Start of Block

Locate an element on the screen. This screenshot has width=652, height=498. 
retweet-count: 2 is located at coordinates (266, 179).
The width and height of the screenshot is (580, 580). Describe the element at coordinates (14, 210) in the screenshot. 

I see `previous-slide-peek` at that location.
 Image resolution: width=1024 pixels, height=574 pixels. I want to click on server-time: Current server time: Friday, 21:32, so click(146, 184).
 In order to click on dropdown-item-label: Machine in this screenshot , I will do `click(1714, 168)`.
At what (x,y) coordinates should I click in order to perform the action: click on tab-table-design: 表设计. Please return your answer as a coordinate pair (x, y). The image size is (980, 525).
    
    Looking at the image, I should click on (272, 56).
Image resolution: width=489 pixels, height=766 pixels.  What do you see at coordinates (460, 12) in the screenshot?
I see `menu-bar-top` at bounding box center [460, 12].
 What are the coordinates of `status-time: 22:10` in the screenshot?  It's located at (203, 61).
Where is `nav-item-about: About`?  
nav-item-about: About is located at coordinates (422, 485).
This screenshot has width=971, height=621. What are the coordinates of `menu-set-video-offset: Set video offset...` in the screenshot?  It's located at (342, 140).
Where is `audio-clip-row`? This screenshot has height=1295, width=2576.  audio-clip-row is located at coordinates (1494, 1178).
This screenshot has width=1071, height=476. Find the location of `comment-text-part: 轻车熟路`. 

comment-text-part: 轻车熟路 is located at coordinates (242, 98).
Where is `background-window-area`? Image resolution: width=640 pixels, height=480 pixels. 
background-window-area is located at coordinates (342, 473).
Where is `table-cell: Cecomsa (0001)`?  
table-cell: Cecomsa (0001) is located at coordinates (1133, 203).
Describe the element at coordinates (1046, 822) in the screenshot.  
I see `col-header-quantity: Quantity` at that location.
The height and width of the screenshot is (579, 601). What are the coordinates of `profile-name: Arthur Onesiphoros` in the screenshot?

End of Block

• [What to work on] Rewrite every record above, swapping "Describe the element" for "Identify the element" wherever it occurs and leaving everything else unchanged.

• [Result for this task]
Locate an element on the screen. This screenshot has width=652, height=498. 
retweet-count: 2 is located at coordinates (266, 179).
The width and height of the screenshot is (580, 580). Identify the element at coordinates (14, 210) in the screenshot. 

I see `previous-slide-peek` at that location.
 Image resolution: width=1024 pixels, height=574 pixels. I want to click on server-time: Current server time: Friday, 21:32, so click(146, 184).
 In order to click on dropdown-item-label: Machine in this screenshot , I will do `click(1714, 168)`.
At what (x,y) coordinates should I click in order to perform the action: click on tab-table-design: 表设计. Please return your answer as a coordinate pair (x, y). The image size is (980, 525).
    
    Looking at the image, I should click on (272, 56).
Image resolution: width=489 pixels, height=766 pixels.  What do you see at coordinates (460, 12) in the screenshot?
I see `menu-bar-top` at bounding box center [460, 12].
 What are the coordinates of `status-time: 22:10` in the screenshot?  It's located at (203, 61).
Where is `nav-item-about: About`?  
nav-item-about: About is located at coordinates (422, 485).
This screenshot has width=971, height=621. What are the coordinates of `menu-set-video-offset: Set video offset...` in the screenshot?  It's located at (342, 140).
Where is `audio-clip-row`? This screenshot has height=1295, width=2576.  audio-clip-row is located at coordinates (1494, 1178).
This screenshot has width=1071, height=476. Find the location of `comment-text-part: 轻车熟路`. 

comment-text-part: 轻车熟路 is located at coordinates (242, 98).
Where is `background-window-area`? Image resolution: width=640 pixels, height=480 pixels. 
background-window-area is located at coordinates (342, 473).
Where is `table-cell: Cecomsa (0001)`?  
table-cell: Cecomsa (0001) is located at coordinates (1133, 203).
Identify the element at coordinates (1046, 822) in the screenshot.  
I see `col-header-quantity: Quantity` at that location.
The height and width of the screenshot is (579, 601). What are the coordinates of `profile-name: Arthur Onesiphoros` in the screenshot?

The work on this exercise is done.